Here, we describe a new species of Crotalaria L. discovered in Mengla County, Xishuangbanna Dai Autonomous Prefecture, Yunnan, China. The new species, Crotalaria menglaensis S.A.Rather, was confirmed by identifying diagnostic morphological characteristics, performing principal component analyses of phenotypic traits, and phylogenetic analyses based on nuclear ITS and plastid matK sequences. Phylogenetic analyses recovered the two accessions of the new species to be sister to C. bracteata Roxb. ex DC. In turn, these two species formed the sister clade to the two accessions of C. incana L. The morphometric analyses revealed that all three species were distinct, while the analyses of distinctive characters enabled unambiguous distinction of the new species by its growth habit, leaflets, flower structure and pod morphology. In contrast to the two related species, the new species is currently known only from ca. 100 mature individuals. Thus, this species is considered to be critically endangered.

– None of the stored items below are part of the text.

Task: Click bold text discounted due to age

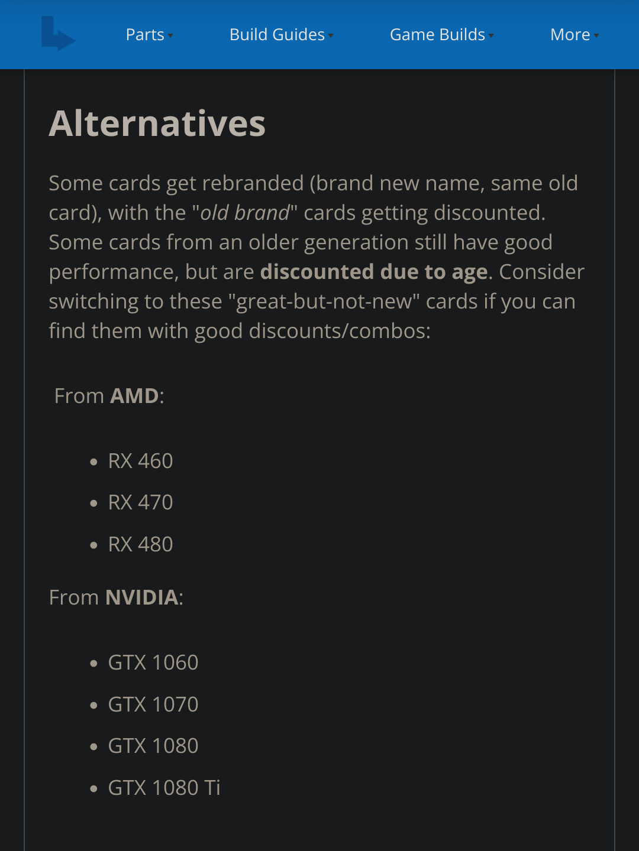Action: pyautogui.click(x=374, y=272)
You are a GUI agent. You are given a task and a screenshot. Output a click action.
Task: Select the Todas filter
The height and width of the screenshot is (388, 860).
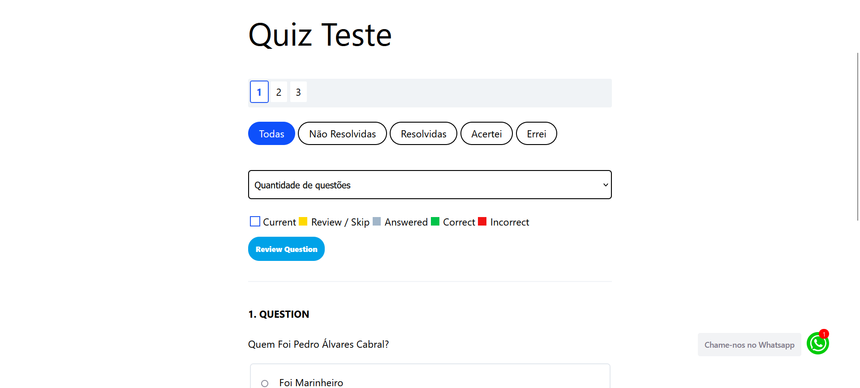(271, 134)
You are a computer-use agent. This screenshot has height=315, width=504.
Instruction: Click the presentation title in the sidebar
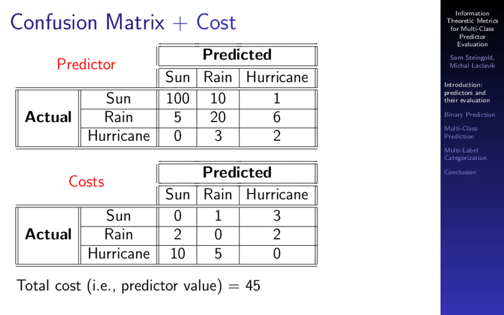[x=472, y=29]
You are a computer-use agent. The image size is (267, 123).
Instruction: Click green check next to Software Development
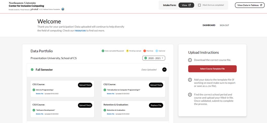34,110
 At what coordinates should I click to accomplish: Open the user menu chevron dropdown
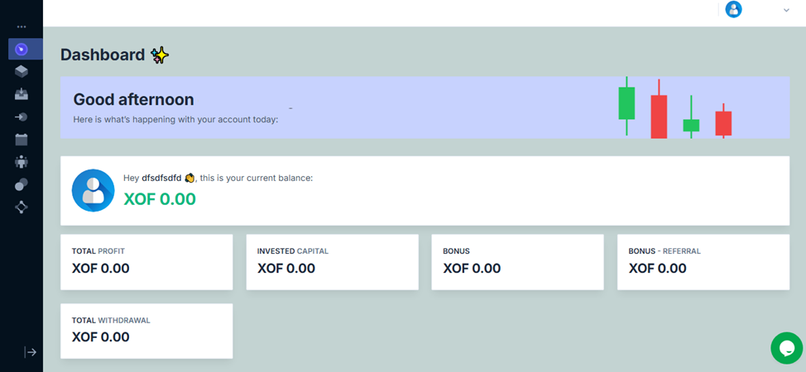pyautogui.click(x=786, y=10)
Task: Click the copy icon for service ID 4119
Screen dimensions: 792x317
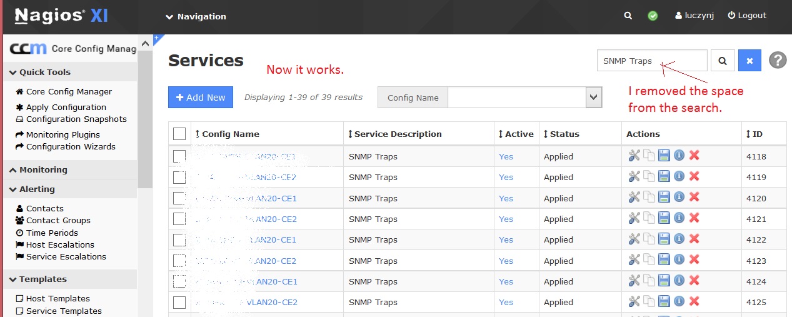Action: coord(649,177)
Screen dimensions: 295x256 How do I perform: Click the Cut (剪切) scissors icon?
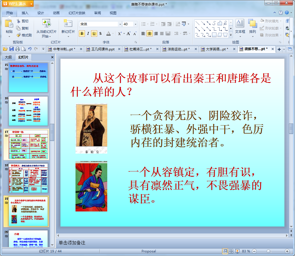(18, 21)
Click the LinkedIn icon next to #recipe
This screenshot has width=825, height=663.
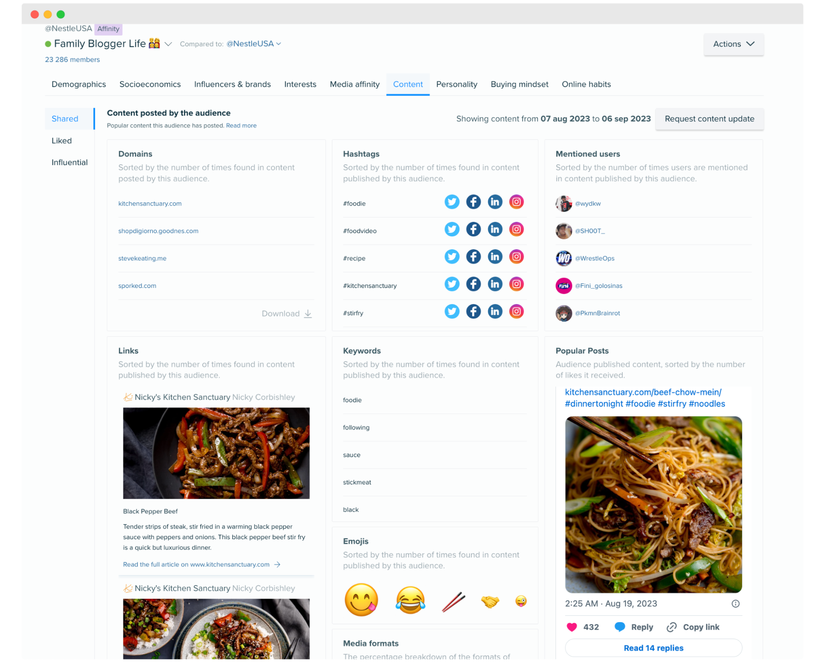(495, 258)
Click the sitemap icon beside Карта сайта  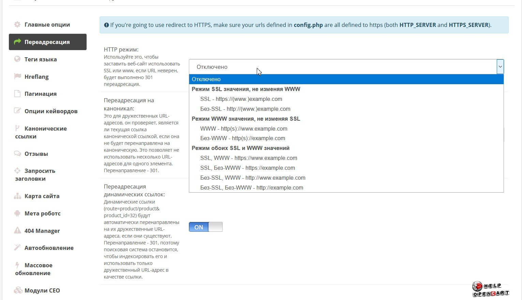17,196
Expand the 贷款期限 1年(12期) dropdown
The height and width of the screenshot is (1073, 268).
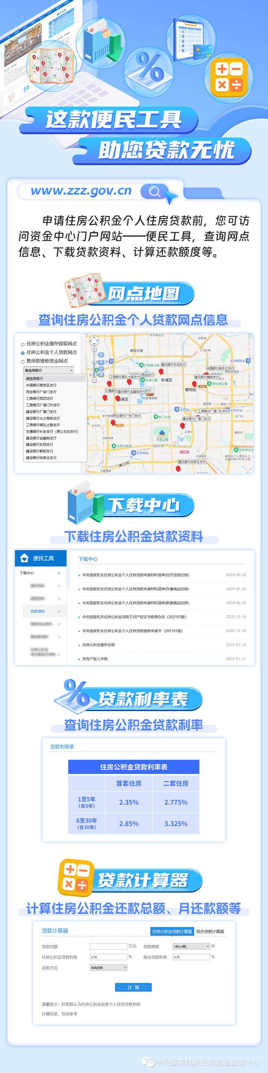pyautogui.click(x=191, y=946)
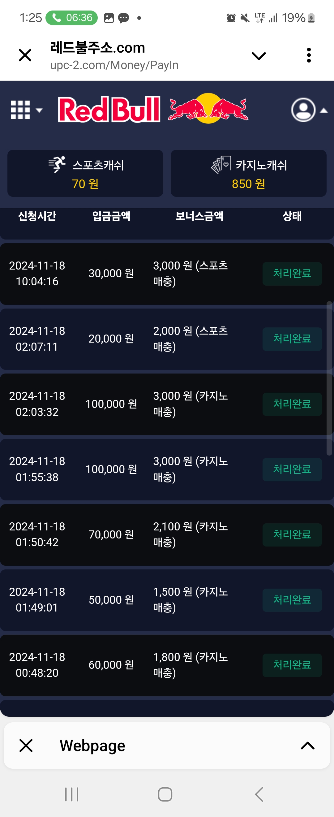The width and height of the screenshot is (334, 817).
Task: Tap the Android home button
Action: pyautogui.click(x=165, y=794)
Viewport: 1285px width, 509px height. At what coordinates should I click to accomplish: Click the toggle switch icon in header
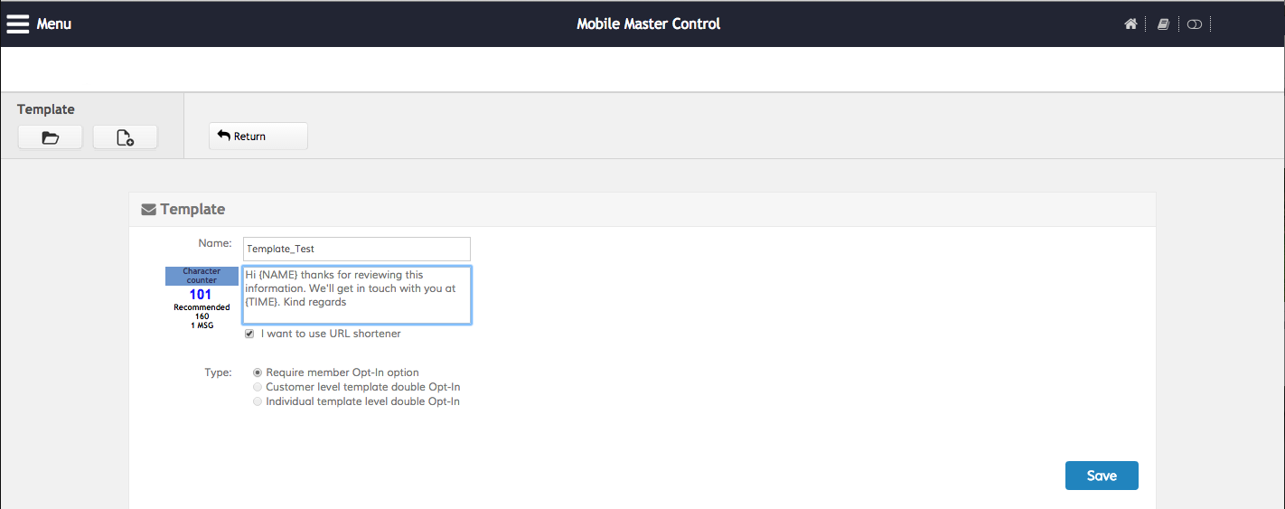[x=1195, y=24]
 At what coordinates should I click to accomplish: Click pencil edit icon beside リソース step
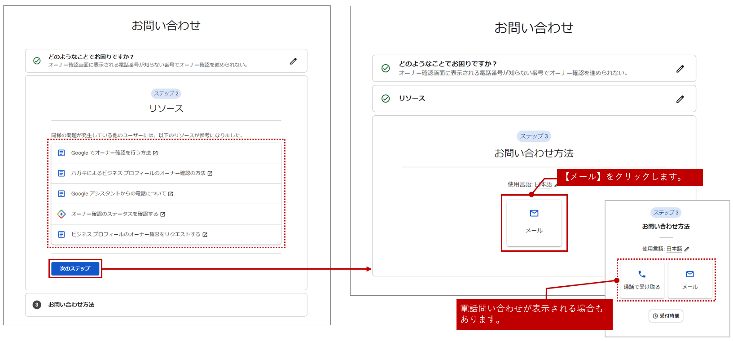tap(680, 99)
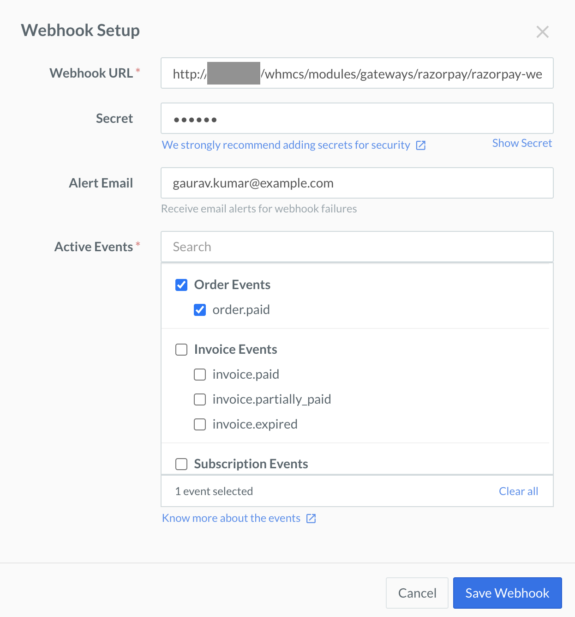Screen dimensions: 575x617
Task: Click the Webhook URL input field
Action: pos(357,73)
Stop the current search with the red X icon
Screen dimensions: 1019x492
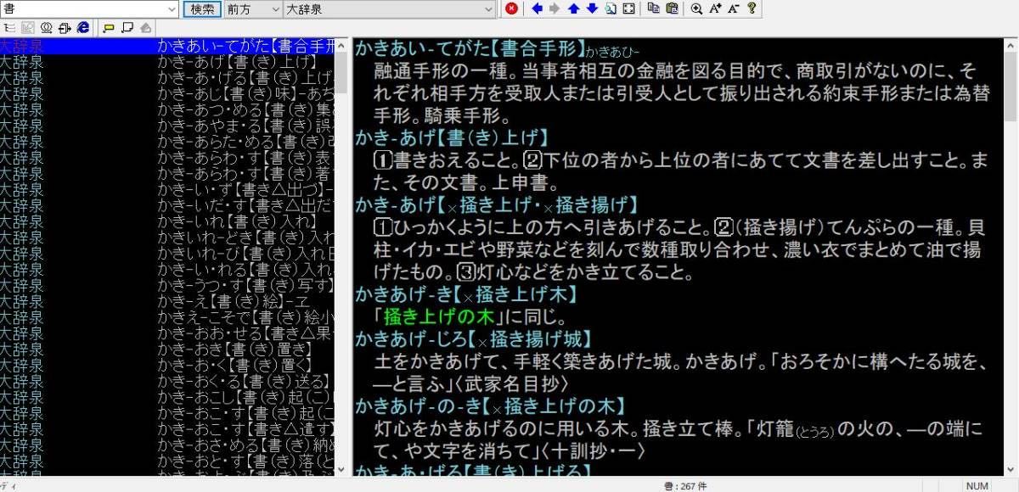[511, 8]
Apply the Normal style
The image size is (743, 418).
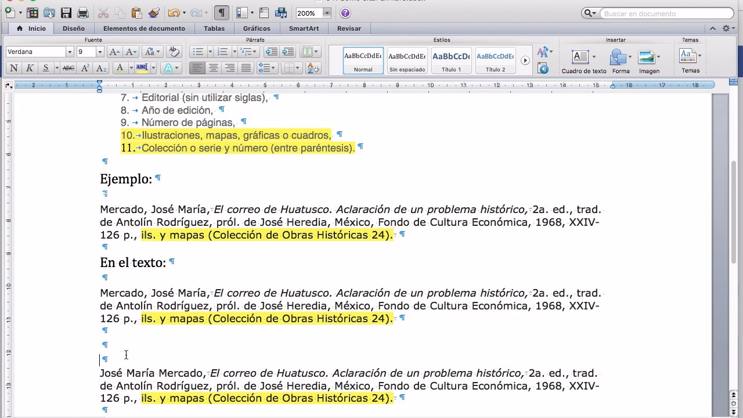click(363, 60)
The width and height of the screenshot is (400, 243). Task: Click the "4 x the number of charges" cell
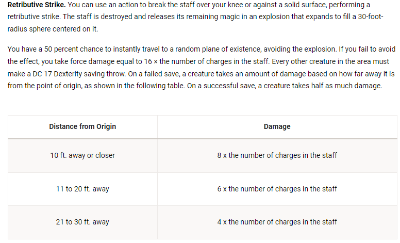[x=277, y=222]
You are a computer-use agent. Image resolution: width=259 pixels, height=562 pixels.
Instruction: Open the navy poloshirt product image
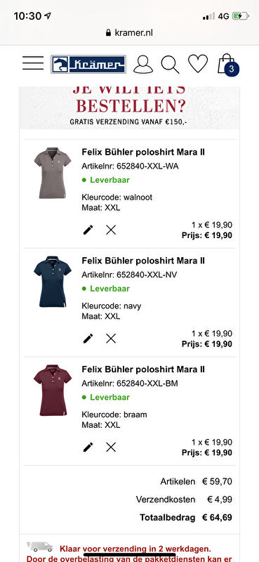coord(53,282)
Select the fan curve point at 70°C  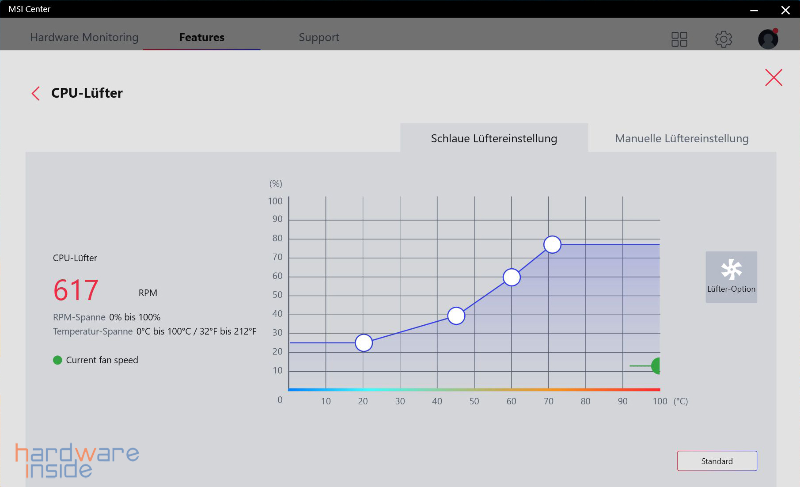[552, 244]
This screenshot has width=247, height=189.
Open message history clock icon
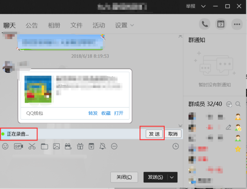coord(176,146)
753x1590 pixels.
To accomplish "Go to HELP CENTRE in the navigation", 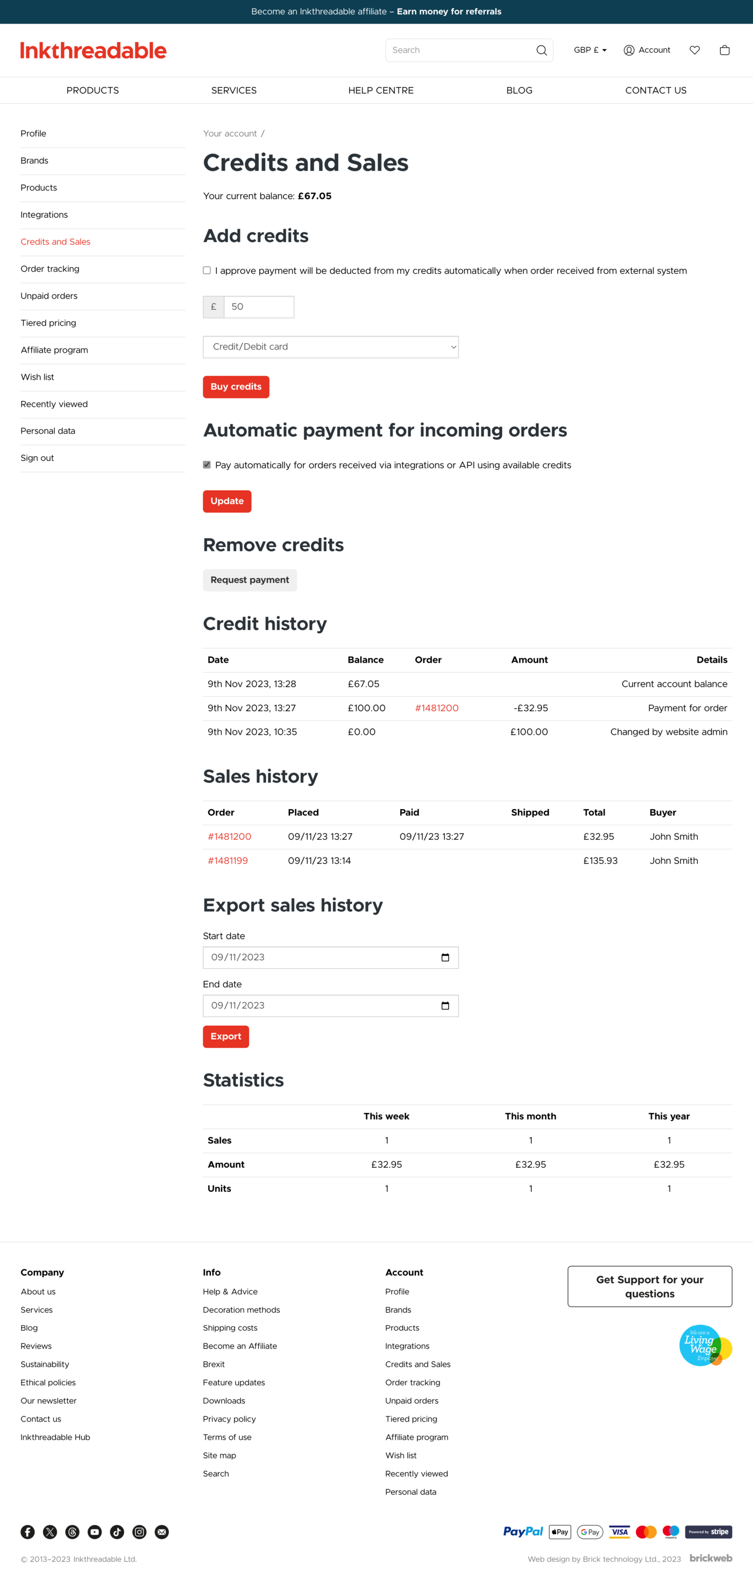I will point(381,91).
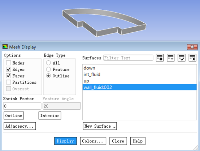Viewport: 200px width, 151px height.
Task: Open the New Surface dropdown
Action: pos(100,126)
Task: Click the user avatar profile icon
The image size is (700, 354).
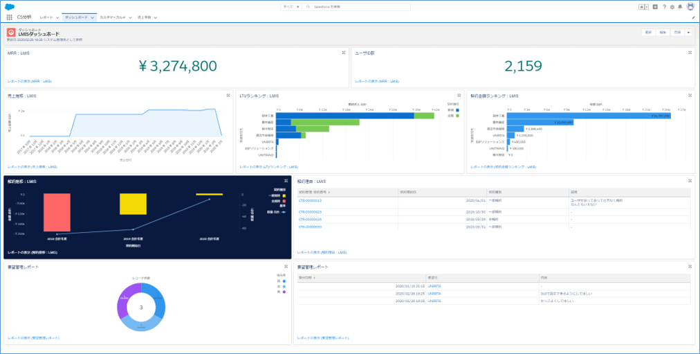Action: point(690,7)
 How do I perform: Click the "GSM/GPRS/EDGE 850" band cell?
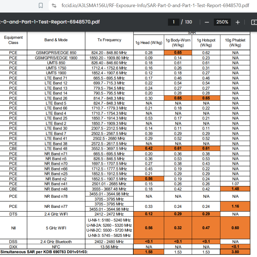(x=56, y=53)
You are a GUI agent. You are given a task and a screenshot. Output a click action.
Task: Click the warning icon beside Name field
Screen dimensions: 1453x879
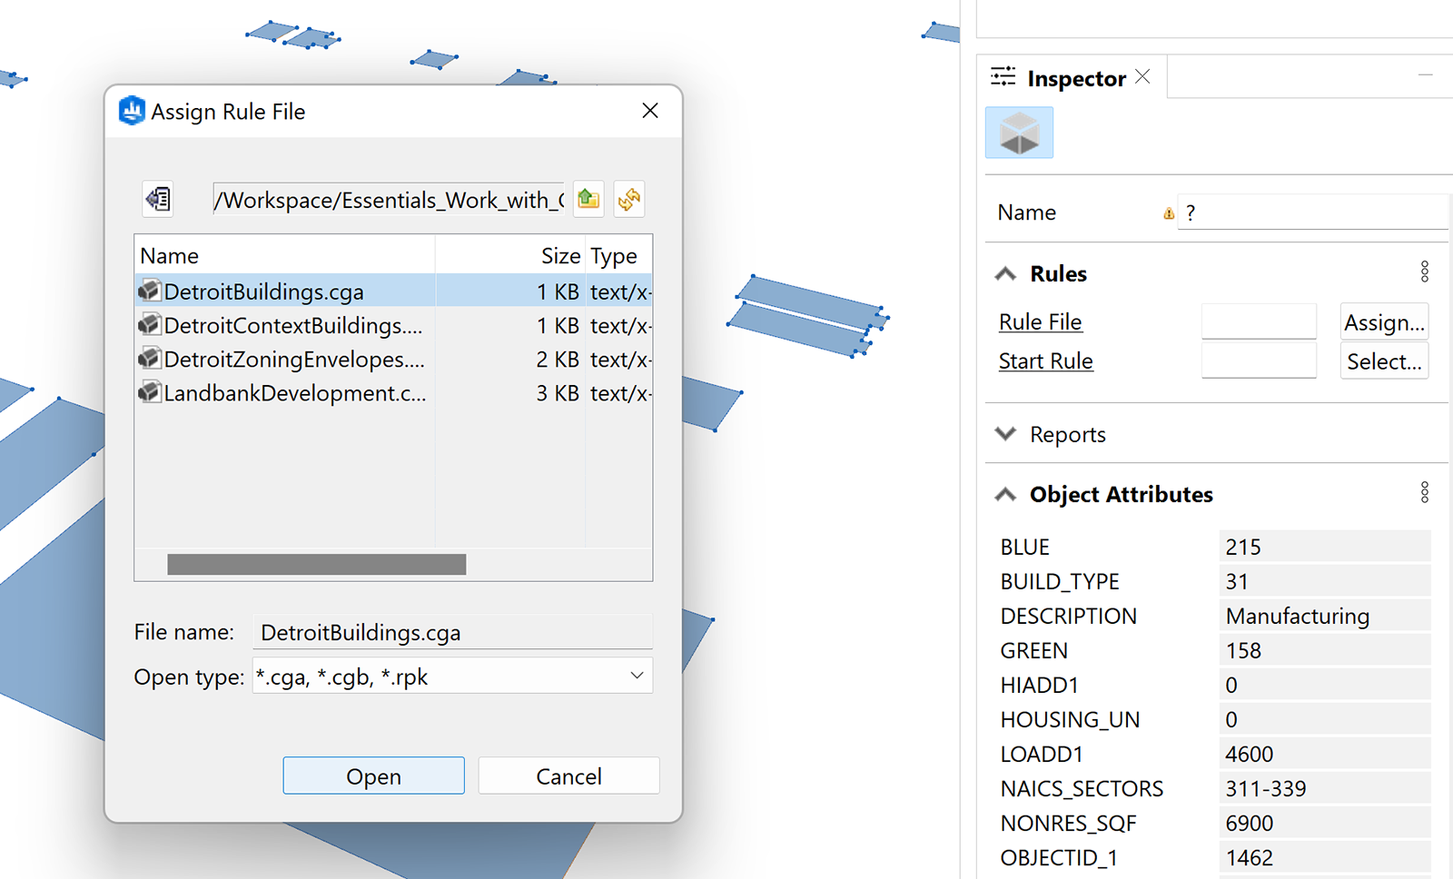coord(1169,213)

Biodiversity, conservation, Crotalaria, endemism, Leguminosae, Xishuangbanna

Xishuangbanna, located in the most southwestern part of Yunnan Province and sharing borders with Myanmar and Laos, is well recognized for its rich biodiversity. Its tropical forests play a vital role in global terrestrial biodiversity conservation efforts (Feng et al. 2018). Unfortunately, many plants in Xishuangbanna have recently faced significant threats from deforestation and the establishment of artificial plantations, especially rubber plantations (Brinck et al. 2017; Liu et al. 2017; Yang et al. 2021; Yang et al. 2023). To enable effective protection of the unique and rich diversity of Xishuangbanna, efforts are needed to record species diversity, including that of many species still unknown to science (Chang et al. 2018; Chang et al. 2022; Chen et al. 2022).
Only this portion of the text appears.